Re: Mixing different LC_COLLATE and database encodings

Greg Stark <gsstark@xxxxxxx> · 20 Feb 2006 17:30:06 -0500

Martijn van Oosterhout <kleptog@xxxxxxxxx> writes:

> On Sat, Feb 18, 2006 at 08:16:07PM -0800, Bill Moseley wrote:
> > Is the Holy Grail encoding and lc_collate settings per column?
> 
> By way of example, see ICU which is an internationalisation library
> we're considering to get consistant locale support over all platforms.
> It supports one encoding, namely UTF-16. It has various functions to
> convert other encodings to or from that, but internally it's all
> UTF-16. So if we do use that, then all encodings (except native UTF-16)
> will need to conversion all the time, so you don't buy anything by
> having the server in some random encoding.

Ugh. At least from my perspective that makes it a non-starter. As I'm sure you
realize storage density is a major factor, often the dominant factor, in
database performance. Anything that would double the storage size for ascii
foreign keys is going to be a terrible hit.

And having to do a ascii->utf-16 conversion for every foreign key constraint
check would be nearly as bad. I know it's a simple conversion but compared to
a simple strcmp in a critical code path it's going to increase cpu usage
significantly.

I'm still unclear what advantage adding yet another external library
dependency gains Postgres in this area. The bulk of the difficulties seem to
be on the user interface side where it's unclear how to let users control this
functionality. It seems like the actual mechanics of sorting in various
locales can be handled using standard libc i18n functions.
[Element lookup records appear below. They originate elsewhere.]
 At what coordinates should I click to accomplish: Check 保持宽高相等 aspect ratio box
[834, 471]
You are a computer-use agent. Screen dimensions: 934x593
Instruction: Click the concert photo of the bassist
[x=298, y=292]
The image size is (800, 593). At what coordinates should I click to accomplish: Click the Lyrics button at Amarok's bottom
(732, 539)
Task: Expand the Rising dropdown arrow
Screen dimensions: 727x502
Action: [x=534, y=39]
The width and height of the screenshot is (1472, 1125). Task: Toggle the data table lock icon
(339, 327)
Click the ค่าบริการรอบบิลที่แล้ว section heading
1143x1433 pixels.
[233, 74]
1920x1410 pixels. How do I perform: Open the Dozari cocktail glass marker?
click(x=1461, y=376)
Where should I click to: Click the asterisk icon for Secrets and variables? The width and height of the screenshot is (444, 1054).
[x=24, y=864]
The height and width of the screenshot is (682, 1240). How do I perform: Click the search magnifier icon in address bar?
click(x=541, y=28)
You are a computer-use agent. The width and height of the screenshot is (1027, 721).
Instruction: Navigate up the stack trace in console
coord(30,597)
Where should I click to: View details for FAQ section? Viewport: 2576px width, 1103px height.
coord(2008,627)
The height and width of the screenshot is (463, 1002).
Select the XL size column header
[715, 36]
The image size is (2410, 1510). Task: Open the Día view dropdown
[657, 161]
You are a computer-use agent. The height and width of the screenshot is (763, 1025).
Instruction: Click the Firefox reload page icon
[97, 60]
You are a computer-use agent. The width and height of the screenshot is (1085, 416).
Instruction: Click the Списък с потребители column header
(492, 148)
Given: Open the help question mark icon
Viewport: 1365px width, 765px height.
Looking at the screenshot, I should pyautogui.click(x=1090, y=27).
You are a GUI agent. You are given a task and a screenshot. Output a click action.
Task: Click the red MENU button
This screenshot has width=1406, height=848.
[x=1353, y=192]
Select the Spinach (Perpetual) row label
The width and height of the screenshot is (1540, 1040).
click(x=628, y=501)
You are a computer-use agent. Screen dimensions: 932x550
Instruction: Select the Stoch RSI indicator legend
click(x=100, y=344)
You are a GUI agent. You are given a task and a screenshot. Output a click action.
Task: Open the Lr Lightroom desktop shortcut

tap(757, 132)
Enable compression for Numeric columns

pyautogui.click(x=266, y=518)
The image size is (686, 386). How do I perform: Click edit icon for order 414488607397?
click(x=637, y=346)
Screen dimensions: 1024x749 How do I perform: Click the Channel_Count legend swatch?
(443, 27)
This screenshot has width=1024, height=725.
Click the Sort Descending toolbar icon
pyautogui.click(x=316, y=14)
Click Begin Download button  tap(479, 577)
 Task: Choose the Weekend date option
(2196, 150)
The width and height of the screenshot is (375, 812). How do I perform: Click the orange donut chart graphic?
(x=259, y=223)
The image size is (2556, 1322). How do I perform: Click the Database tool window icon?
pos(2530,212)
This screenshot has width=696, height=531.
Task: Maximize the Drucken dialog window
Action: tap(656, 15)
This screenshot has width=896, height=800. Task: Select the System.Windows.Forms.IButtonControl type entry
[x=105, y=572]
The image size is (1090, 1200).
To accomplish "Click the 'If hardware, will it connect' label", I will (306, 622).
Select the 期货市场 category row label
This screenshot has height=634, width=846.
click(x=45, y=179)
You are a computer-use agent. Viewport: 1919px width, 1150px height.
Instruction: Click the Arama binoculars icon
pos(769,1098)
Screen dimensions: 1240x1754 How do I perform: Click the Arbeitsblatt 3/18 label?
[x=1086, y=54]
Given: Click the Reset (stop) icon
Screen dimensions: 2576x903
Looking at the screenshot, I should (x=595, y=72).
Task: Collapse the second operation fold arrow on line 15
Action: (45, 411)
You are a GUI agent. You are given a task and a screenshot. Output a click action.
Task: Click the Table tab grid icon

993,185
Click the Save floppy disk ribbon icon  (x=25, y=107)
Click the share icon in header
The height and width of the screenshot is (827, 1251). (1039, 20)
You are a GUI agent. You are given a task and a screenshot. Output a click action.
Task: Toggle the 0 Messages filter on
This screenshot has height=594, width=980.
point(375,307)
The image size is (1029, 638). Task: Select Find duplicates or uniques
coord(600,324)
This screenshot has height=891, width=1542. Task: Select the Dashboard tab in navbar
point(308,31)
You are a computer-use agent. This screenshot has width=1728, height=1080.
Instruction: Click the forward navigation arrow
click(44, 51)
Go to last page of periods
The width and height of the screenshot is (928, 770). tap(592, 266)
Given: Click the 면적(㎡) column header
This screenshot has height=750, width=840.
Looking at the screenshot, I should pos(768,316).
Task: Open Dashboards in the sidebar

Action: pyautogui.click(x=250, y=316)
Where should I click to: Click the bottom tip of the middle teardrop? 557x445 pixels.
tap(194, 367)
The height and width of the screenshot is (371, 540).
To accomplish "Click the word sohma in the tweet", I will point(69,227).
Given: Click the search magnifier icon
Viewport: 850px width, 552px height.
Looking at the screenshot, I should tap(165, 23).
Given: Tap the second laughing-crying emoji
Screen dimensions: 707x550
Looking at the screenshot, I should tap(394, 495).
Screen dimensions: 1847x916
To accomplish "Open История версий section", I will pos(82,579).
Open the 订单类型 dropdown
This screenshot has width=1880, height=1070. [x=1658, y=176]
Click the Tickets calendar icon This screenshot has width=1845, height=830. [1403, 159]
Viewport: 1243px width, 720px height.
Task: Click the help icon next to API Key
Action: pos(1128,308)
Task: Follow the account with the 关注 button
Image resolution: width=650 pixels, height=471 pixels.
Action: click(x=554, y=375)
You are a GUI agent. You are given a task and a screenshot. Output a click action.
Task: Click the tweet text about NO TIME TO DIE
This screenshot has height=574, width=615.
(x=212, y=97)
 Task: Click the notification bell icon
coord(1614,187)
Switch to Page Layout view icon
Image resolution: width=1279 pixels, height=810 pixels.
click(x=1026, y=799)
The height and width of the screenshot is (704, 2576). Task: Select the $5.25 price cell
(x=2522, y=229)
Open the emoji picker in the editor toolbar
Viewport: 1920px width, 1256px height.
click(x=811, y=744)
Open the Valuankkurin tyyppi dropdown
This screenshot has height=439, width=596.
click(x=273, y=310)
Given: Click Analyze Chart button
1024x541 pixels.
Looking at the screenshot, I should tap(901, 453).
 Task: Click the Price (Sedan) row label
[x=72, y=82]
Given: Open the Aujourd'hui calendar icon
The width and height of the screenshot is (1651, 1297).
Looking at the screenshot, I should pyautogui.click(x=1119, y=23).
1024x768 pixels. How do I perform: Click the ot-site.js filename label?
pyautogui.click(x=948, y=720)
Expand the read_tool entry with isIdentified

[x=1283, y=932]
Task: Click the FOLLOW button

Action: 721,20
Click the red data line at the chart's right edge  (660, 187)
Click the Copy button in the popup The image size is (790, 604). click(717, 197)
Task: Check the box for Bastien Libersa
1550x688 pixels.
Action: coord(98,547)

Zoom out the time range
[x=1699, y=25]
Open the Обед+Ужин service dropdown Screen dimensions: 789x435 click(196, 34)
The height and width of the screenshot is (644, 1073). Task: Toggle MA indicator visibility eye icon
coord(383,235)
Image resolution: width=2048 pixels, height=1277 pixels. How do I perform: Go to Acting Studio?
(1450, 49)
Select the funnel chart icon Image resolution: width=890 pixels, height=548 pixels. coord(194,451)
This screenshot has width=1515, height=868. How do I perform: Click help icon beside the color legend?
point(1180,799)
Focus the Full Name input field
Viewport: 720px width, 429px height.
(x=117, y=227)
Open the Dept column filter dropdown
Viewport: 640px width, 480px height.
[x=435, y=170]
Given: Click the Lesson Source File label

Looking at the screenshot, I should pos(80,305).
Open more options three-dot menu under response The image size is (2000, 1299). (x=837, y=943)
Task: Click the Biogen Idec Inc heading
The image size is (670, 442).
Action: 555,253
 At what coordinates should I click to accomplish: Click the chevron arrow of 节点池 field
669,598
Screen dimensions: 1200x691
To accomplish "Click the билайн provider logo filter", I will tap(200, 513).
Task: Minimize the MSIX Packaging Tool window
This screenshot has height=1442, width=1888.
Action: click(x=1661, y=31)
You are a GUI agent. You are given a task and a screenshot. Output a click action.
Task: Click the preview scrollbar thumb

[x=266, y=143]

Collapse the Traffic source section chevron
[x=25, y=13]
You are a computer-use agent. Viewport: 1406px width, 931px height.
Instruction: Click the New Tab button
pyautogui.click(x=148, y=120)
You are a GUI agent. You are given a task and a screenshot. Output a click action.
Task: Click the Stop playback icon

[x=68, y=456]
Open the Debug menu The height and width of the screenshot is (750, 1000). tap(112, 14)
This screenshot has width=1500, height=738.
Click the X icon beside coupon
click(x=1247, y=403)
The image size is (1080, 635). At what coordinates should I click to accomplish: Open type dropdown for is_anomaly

The one issue people have raised is that traditional libc functions require
switching a global state between locales and not all implementations support
that well. But depending on a single non-standard extension seems better than
depending on a huge external library. Especially when the consequences of that
non-standard extension being missing is only that performance will suffer in a
case Postgres currently doesn't handle at all.

-- 
greg